Located outside of the Hopewell Centre, the CityTree in Hong Kong was installed and integrated by JOS. Although its impact to reduce pollution in the area is yet to be proven, Eric Or, managing director of JOS, noted that the installation is simply the first step of a long term project. "We only have one tree at the moment, but we are hoping to collect more data through the use of IoT and understand its impact. Moving forward, with more CityTrees installed, we can consolidate the data and provide better air quality prediction," said Or.
Or added that JOS is currently working with local academics and researchers to use Microsoft's Azure internet of things (IoT) suite to analyse the data collected by the CityTree. Honus added that the sensors in the CityTree also captures environmental parameters including temperature, humidity and particulate matter to help Hong Kong alleviate air pollution. The collected data is then transmitted to the Azure IoT Hub for air pollution reduction research purposes.
"By taking advantage of our cloud-based services built on the flexible and scalable Microsoft Azure Cloud Platform, CityTree demonstrates how innovative technology can improve our urban environment and help citizens lead safer and healthier lives,” said Horace Chow, general manager, Microsoft Hong Kong. "Microsoft Hong Kong is proud to be part of the CityTree project that aims to provide the people of Hong Kong with a cleaner and greener environment."
CityTree was built in Hong Kong using solar panels and digital systems to reduce the need for regular maintenance.

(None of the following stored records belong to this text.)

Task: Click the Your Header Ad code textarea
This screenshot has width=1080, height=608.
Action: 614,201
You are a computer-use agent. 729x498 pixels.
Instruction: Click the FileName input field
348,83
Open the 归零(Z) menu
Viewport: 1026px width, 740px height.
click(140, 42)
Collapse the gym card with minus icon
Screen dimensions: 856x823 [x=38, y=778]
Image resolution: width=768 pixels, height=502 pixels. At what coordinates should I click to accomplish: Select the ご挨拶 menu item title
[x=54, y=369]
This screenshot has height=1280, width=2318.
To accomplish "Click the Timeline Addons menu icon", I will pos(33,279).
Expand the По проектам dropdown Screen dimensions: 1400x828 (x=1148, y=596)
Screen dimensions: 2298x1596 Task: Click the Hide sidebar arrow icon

“CityTree is an excellent example of how the IoT is supporting creative innovation to improve our urban spaces. Our goal is to help organizations develop a clear vision for the practical use of, and the benefits to be gained from, the IoT,” JOS group managing director Mark Lunt commented.
“Outdoor air pollution contributes to 3.3 million premature deaths every year, and the World Health Organization estimates that figure could reach 6.6 million by 2050. Although air pollution is getting worse, the IoT is opening up new opportunities for scientists and city leaders to understand where air pollution comes from, how it disperses and how to reduce its adverse impact on human health.”